- Directions -
Search the listing below for the line with "1153x620 pixels. Task: Toggle", then write out that line and every one after it exactly, without the pictures.

- Available data -

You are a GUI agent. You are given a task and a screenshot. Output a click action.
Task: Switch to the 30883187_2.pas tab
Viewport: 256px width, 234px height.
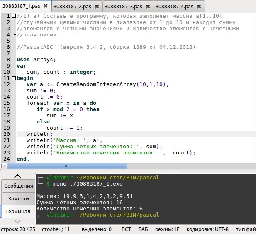tap(73, 7)
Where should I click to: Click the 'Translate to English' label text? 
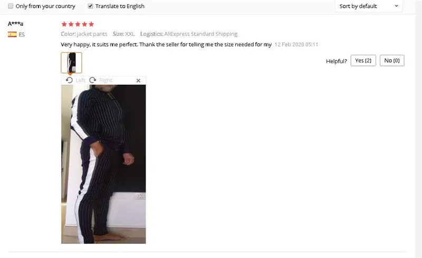120,6
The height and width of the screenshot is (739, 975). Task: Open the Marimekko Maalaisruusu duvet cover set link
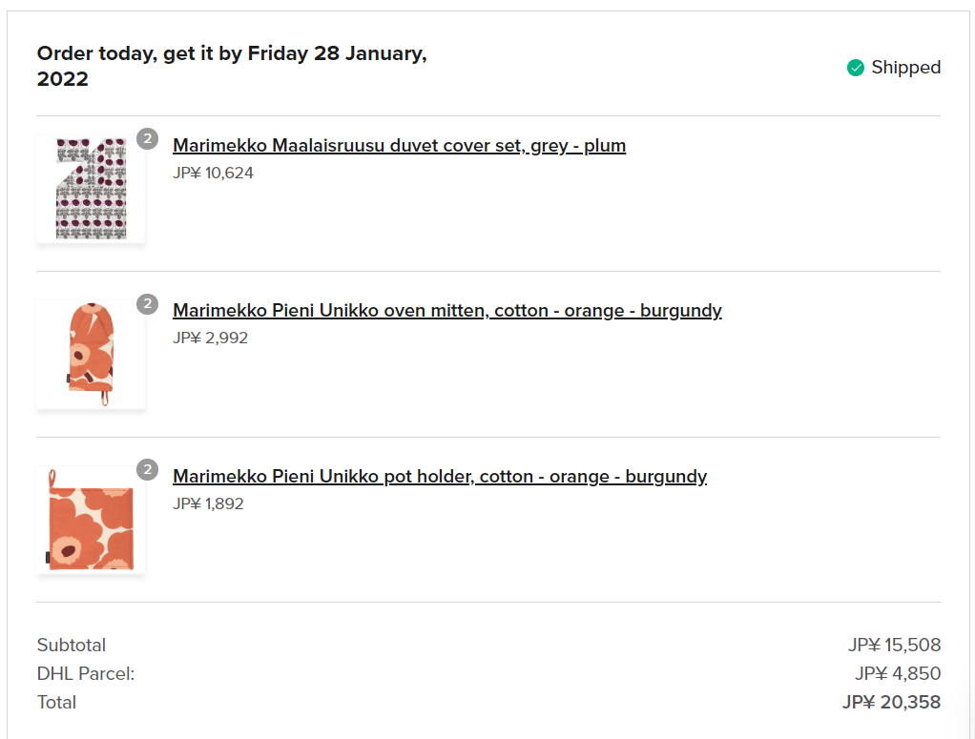pyautogui.click(x=399, y=146)
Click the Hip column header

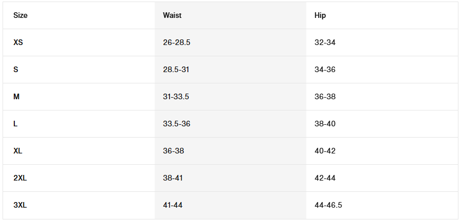coord(320,15)
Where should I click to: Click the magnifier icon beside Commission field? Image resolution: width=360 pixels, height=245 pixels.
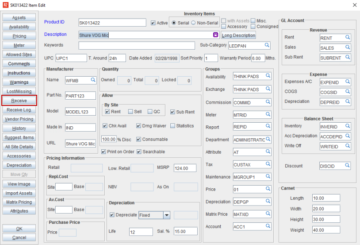(268, 102)
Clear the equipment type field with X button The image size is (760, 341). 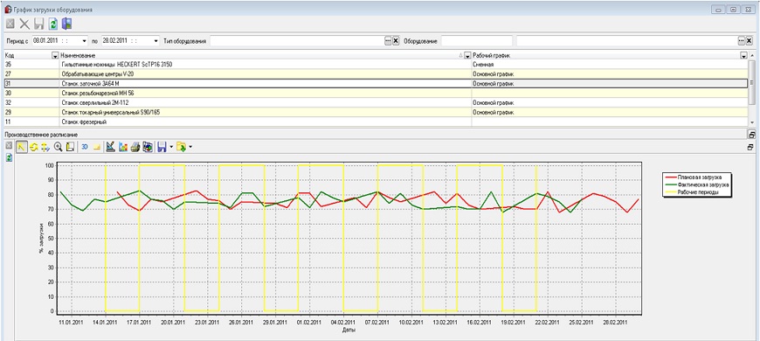396,41
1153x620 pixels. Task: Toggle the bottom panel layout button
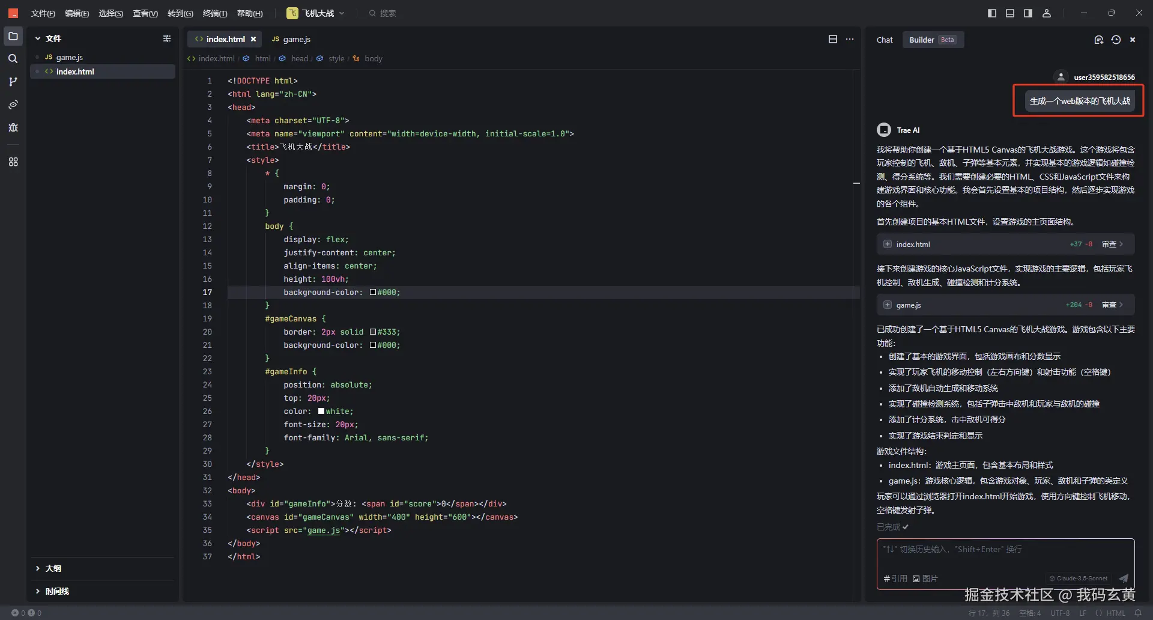[x=1010, y=13]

- Task result -
1153x620 pixels. Task: Toggle the bottom panel layout button
[x=1010, y=13]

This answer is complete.